The majority of plans include worldwide medical protection (sometimes with USA cover as an optional extra) and many have evacuation and repatriation included as standard. IPMI plans will allow expats to take international business trips and move from country to country without losing continuity of cover. This is significantly different from local insurance, which makes this type of cover attractive to both individuals and company employees.
Most international insurance plans have direct settlement deals in place with hospitals, clinics and other medical providers so any bills will be paid directly by the insurer. Medical networks offer fast access to first-class treatment and care. If the care needed isn't offered locally the patient will be taken to the nearest centre of medical excellence – even if that's in a different country.
International private medical insurers will typically calculate premiums based on age, current medical history, and area of coverage, rather than on claims history. However, some benefits are limited - either by the amount of coverage provided for certain treatments or for a period of time, such as maternity or travel to specific countries or areas. Some IPMI policies will also cover treatment in an expats home country when they return – which can be a valuable additional benefit.
At first glance local medical plans look to be a good choice as they are usually cheaper than their international counter-parts. But before taking out a local medical insurance plan expats should look at the fine print and make sure it covers all of their requirements.
In many cases, locally purchased medical insurance is only valid for certain hospitals and clinics, which can vary in quality compared to a network operated by and international private medical insurer. This may not seem important for minor health ailments, but in the incidence of serious illness or emergencies, most people will want to be assured that they will receive the highest possible quality of care. Certain types of local plans may not provide this kind of cover and if they do most will place a ceiling on the maximum treatment costs at a far lower level than an international plan.
It is also risky to be without medical insurance, and some local plans have delays before they become valid because of lengthy administrative steps, form filling and having to wait for certain types of visa and work permits to be in place.

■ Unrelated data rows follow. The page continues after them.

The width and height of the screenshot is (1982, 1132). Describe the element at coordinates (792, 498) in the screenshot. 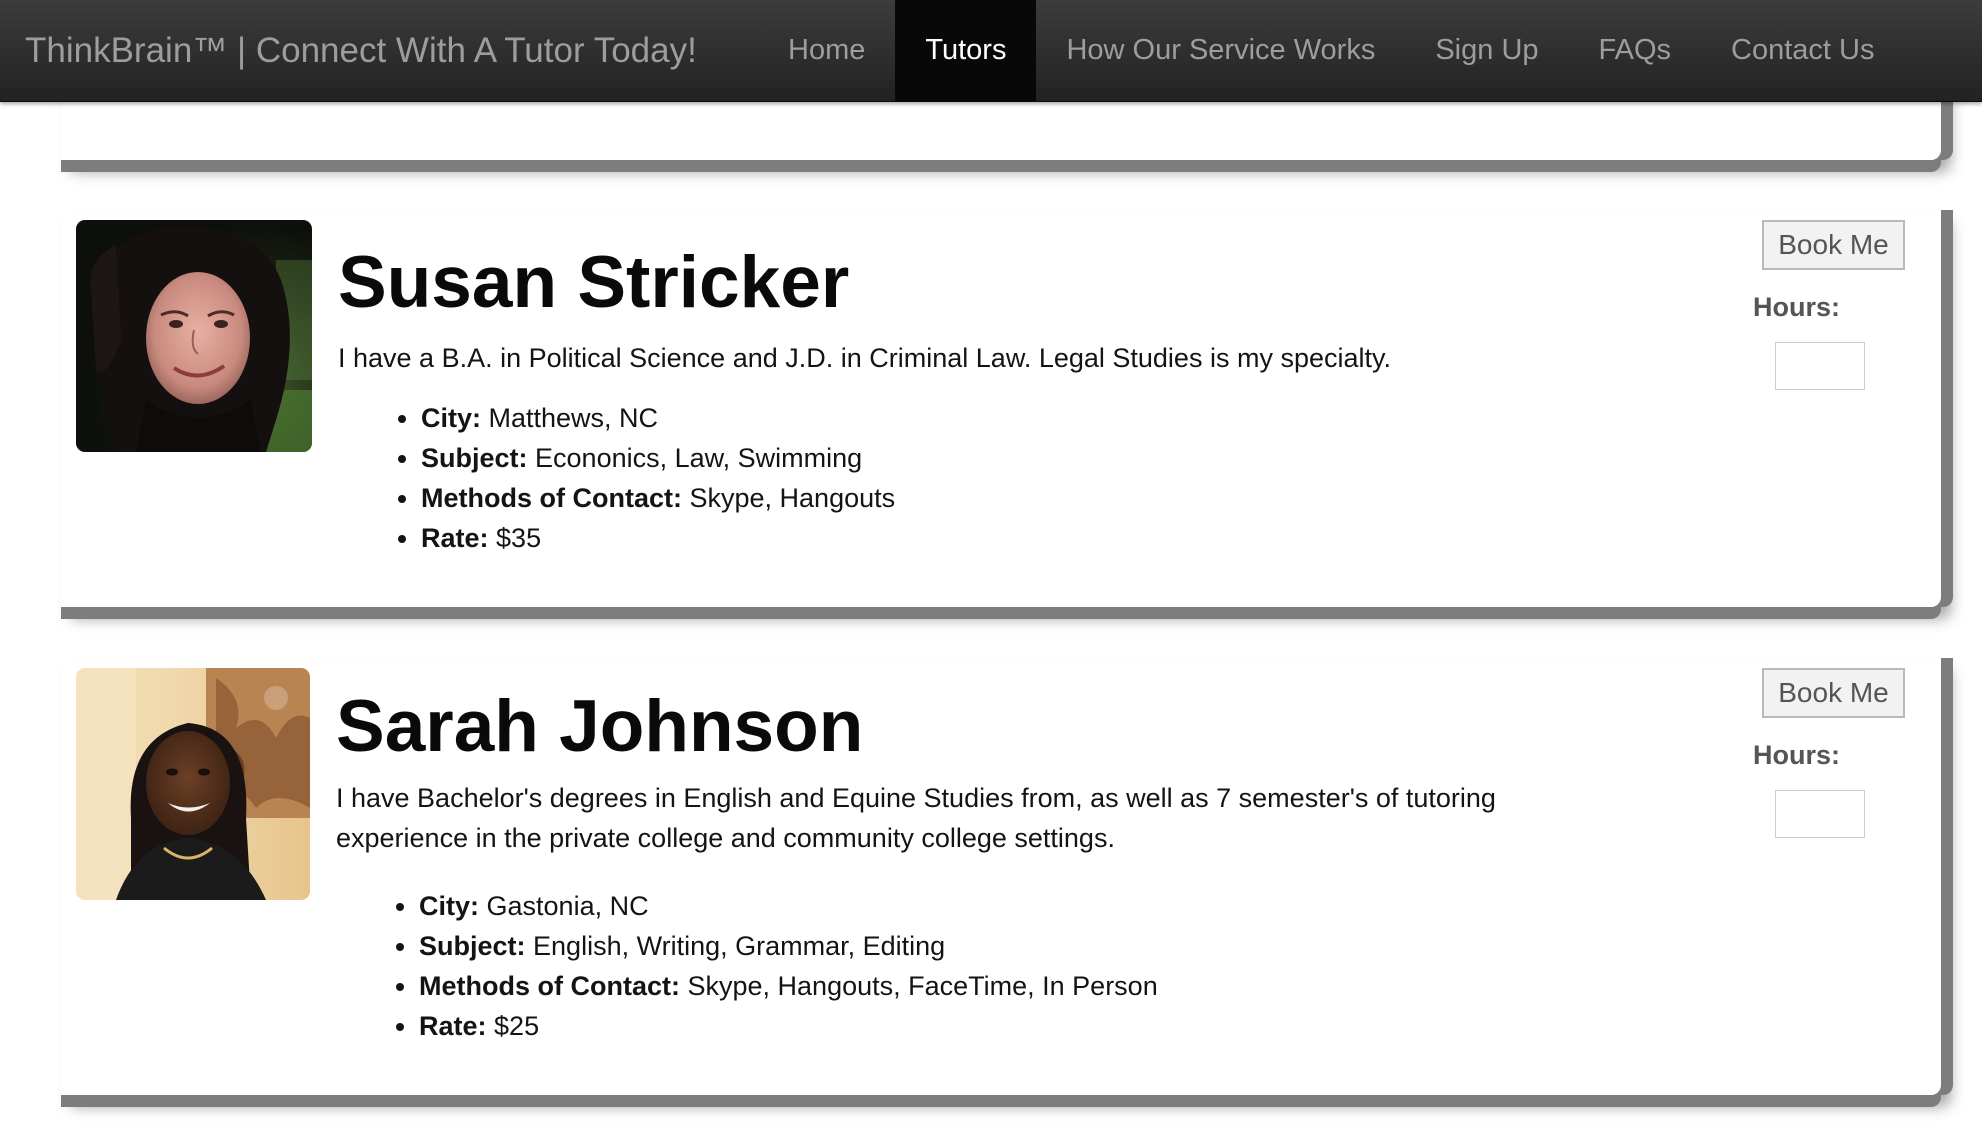

I see `contact-value: Skype, Hangouts` at that location.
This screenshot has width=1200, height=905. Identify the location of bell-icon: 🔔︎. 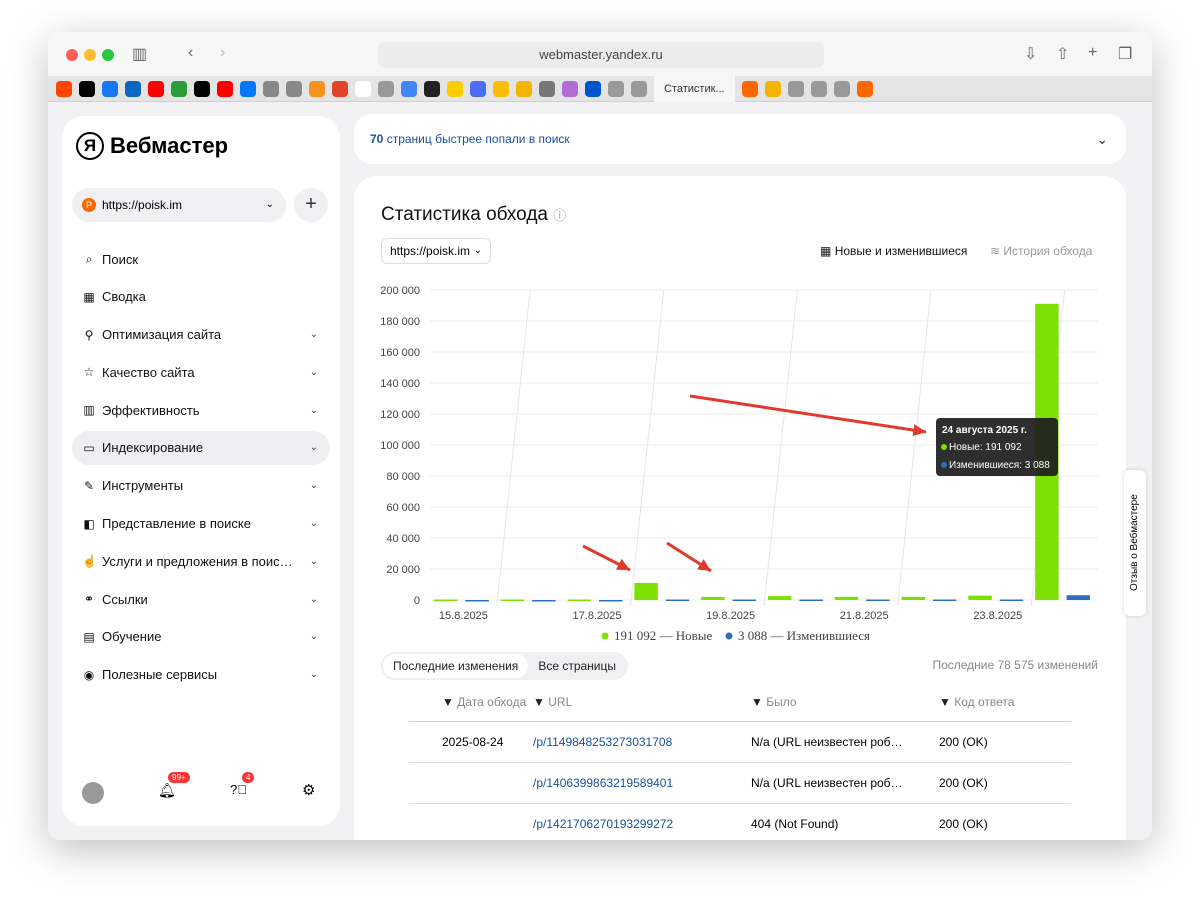
(167, 790).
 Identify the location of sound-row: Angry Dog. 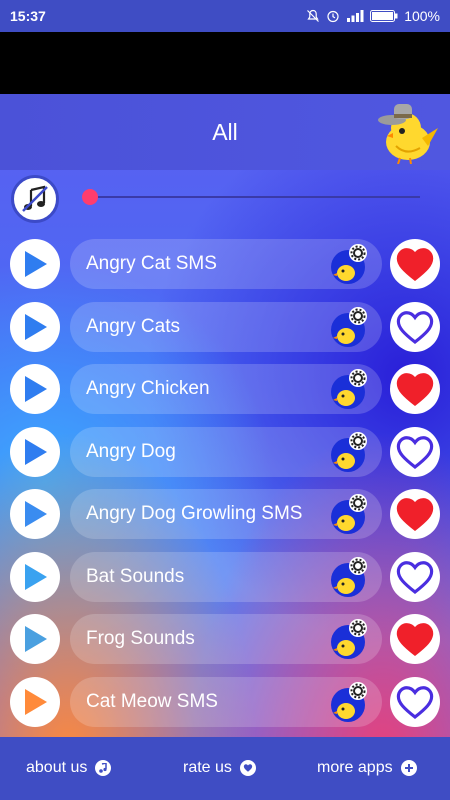
(225, 451).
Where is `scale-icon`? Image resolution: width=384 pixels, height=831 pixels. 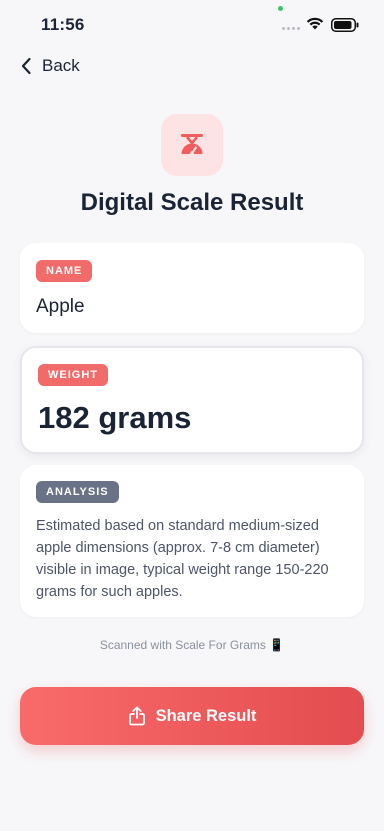 scale-icon is located at coordinates (192, 144).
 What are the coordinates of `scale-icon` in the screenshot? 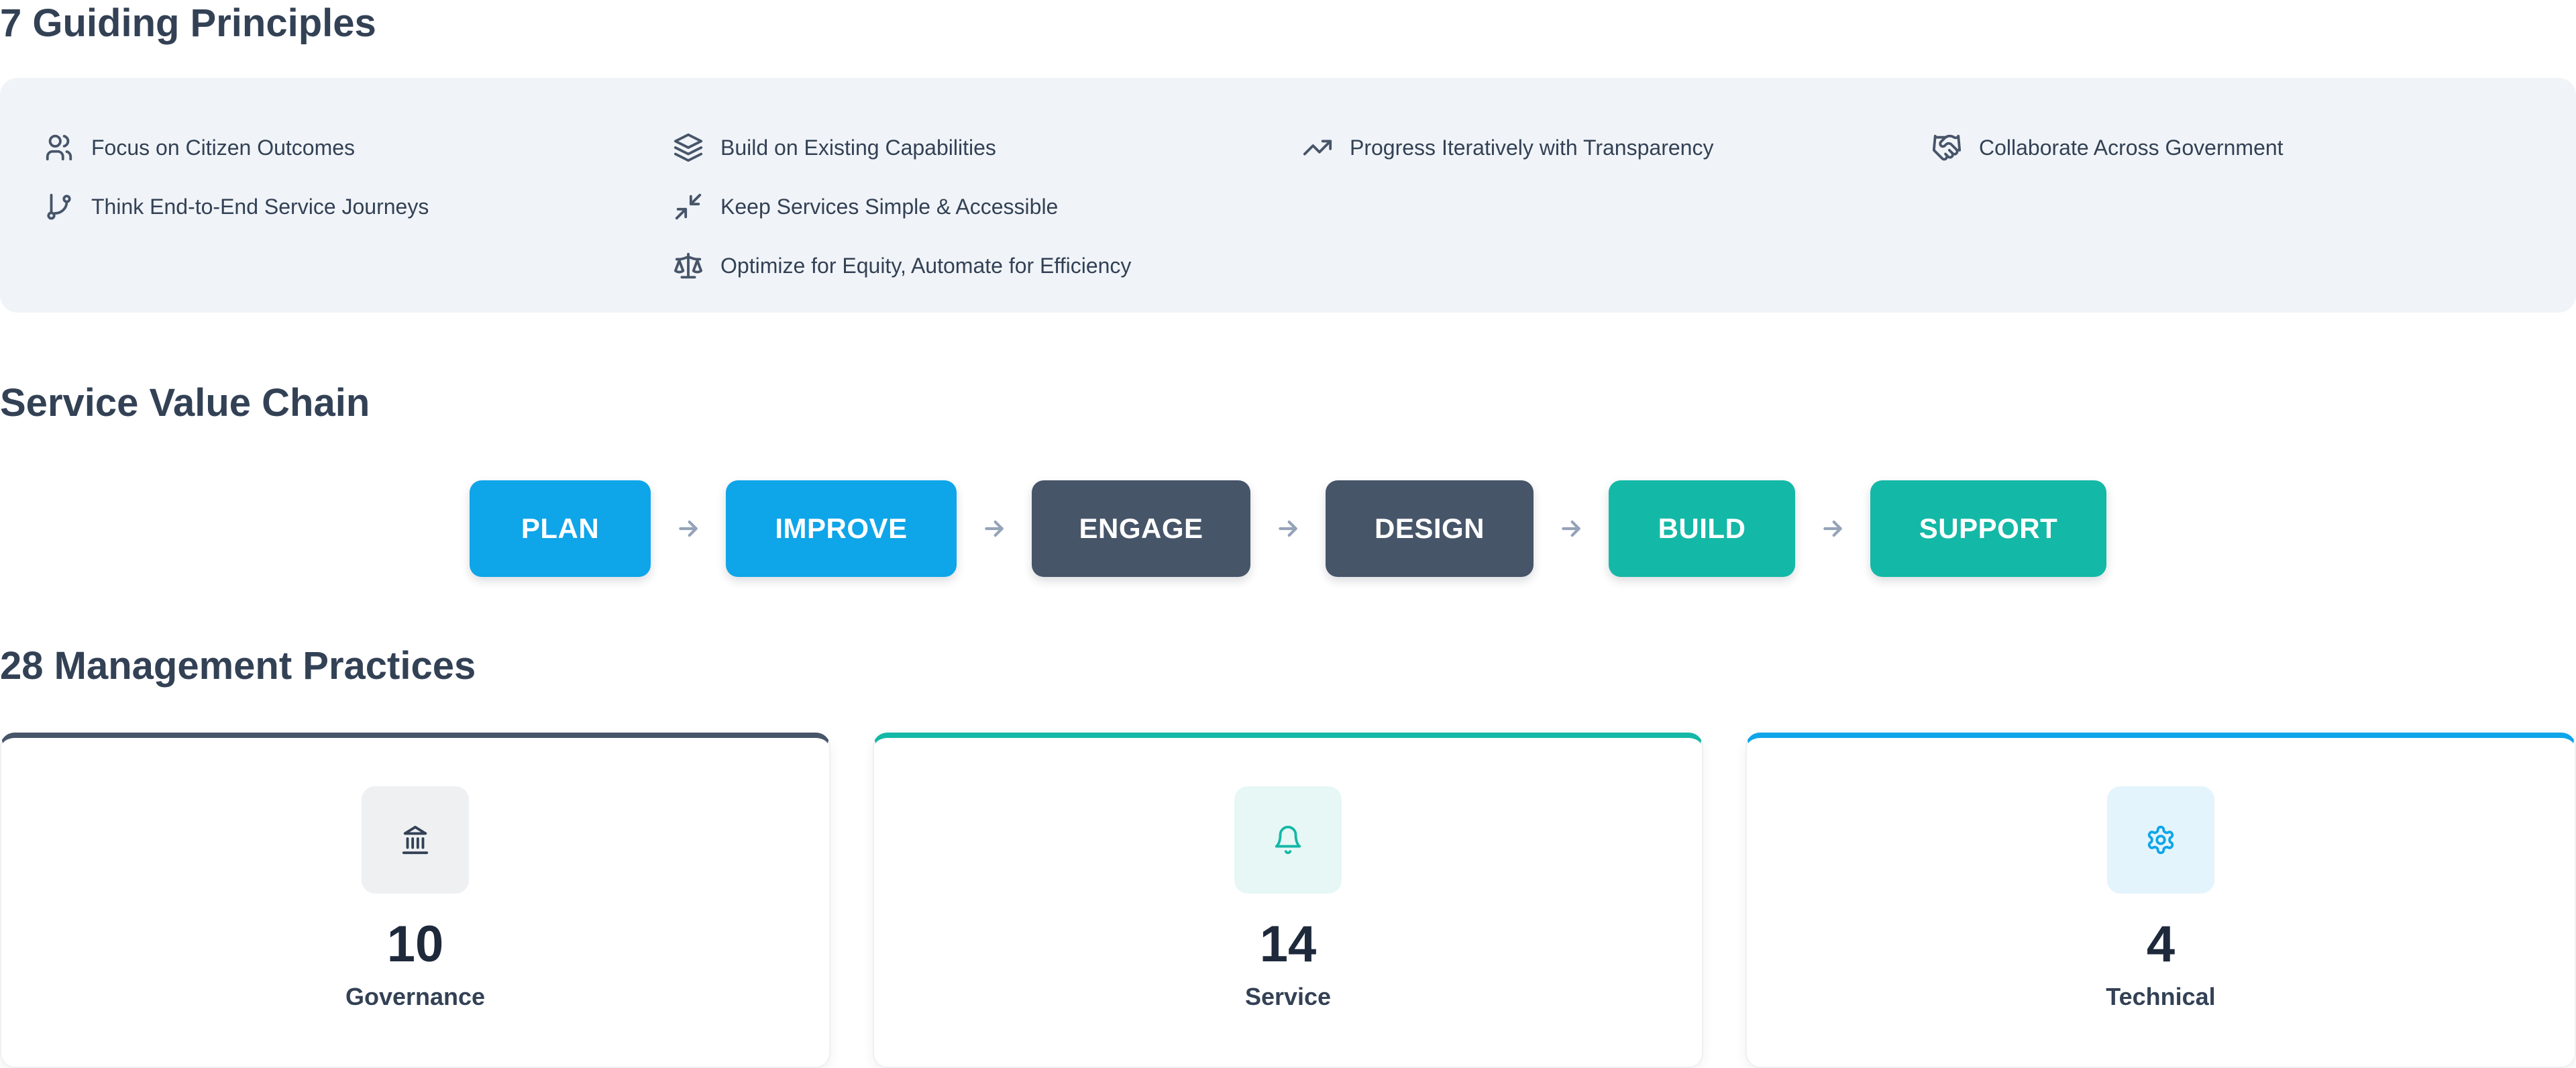 It's located at (688, 266).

Finally, local insurance plans will probably not provide cover for trips outside the country of residence and expats will have no option to continue their cover if they return home – particularly important if they have a chronic illnesses.
Travel Insurance, whether for business or leisure is perfect for short-term trips and is essentially designed for emergency medical treatment and loss of personal items. The duration can be for a year (with a maximum number of days/trips away stated) or a number of days/weeks. Typically these policies are less expensive than medical insurance and are time specific.
The policy benefits limits are usually not as high as those with IPMI but if an accident or illness occurs, travel insurance will provide emergency treatment and care. Most travel insurances will also evacuate the insured to the nearest centre of medical excellence, or return them home for further treatment.
A comprehensive travel insurance policy will also include cover for loss of baggage, trip cancellation and curtailment, loss of money, loss of passport, flight delays and legal expenses.
With three types of cover to choose from – and plenty of different options within each category – selecting the right cover is tricky. IPMI can be a more expensive – although premiums can be reduced with the use of excesses and deductibles - but the protection is extensive. Local PMI is sometimes cheaper but usually comes with restrictions in terms of benefits and geography. And travel insurance is more targeted; covering loss of items and emergency medical cover.
Be sure to thoroughly research your choice – and ideally talk to an expert – and don't leave your health exposed.